I create works about human feelings, because I believe that feeling has the purest and the strongest power. The human body can show feeling most effectively, so I make works which I put on my body or which are connected with my body. Although it is true that ceramics is not a very good material to be put on my body. I can create really great feeling when I use its weight, fragility and hardness. I feel that the world is pressuring me hard. I think this kind of feeling matches the nature of ceramics as it is heavy and cold. Emotions (loneliness, laziness, pressure) reflects the stresses I was under for such reasons as my prospects after graduation, my age, my financial status, and the like. I borrowed part of my body to materialise the laziness and loneliness inside of me through the piece.
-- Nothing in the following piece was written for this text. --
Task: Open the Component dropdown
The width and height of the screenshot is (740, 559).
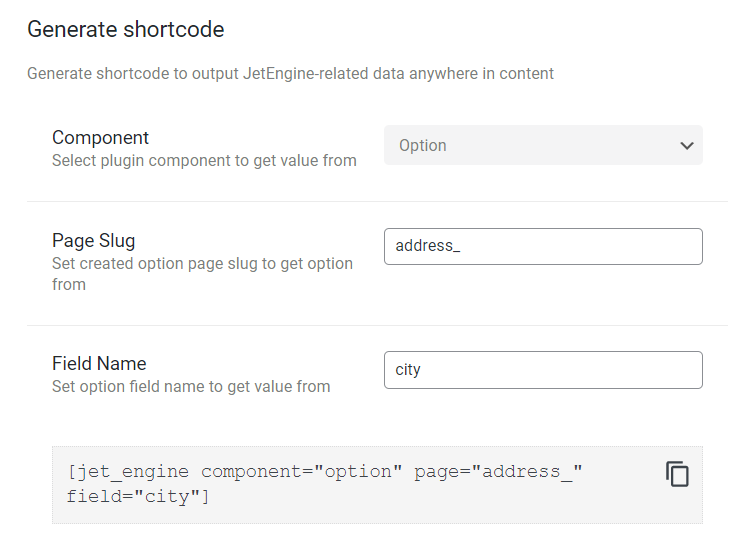Action: coord(543,145)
After all, it is out body that shows human emotions most casually but in confidence.

Juree Kim

The house that I built are in the area of redevelopment in Korea. Soil is a symbol of life as material. Out of the soil it is circulated back into the soil principle no different from Buddhism. Also, I was influenced by Eastern philosophy overlooking the water. I read the book of Confucius and Lao-tzu’s thoughts on water. My work is an important medium in the water to complete the task. When it is completed, after much work, it is already the starting point of breaking up. I can not intervene into the progress once the clay joins the water. From that point on, the work unstoppably progresses by counteracting between. Water has two faces; one is giving life to my work. And the other is destroying, to complete the work. In the progress, water becomes muddy water, and clay becomes flexible loosing its the original shape. They complete their self-denial by becoming one.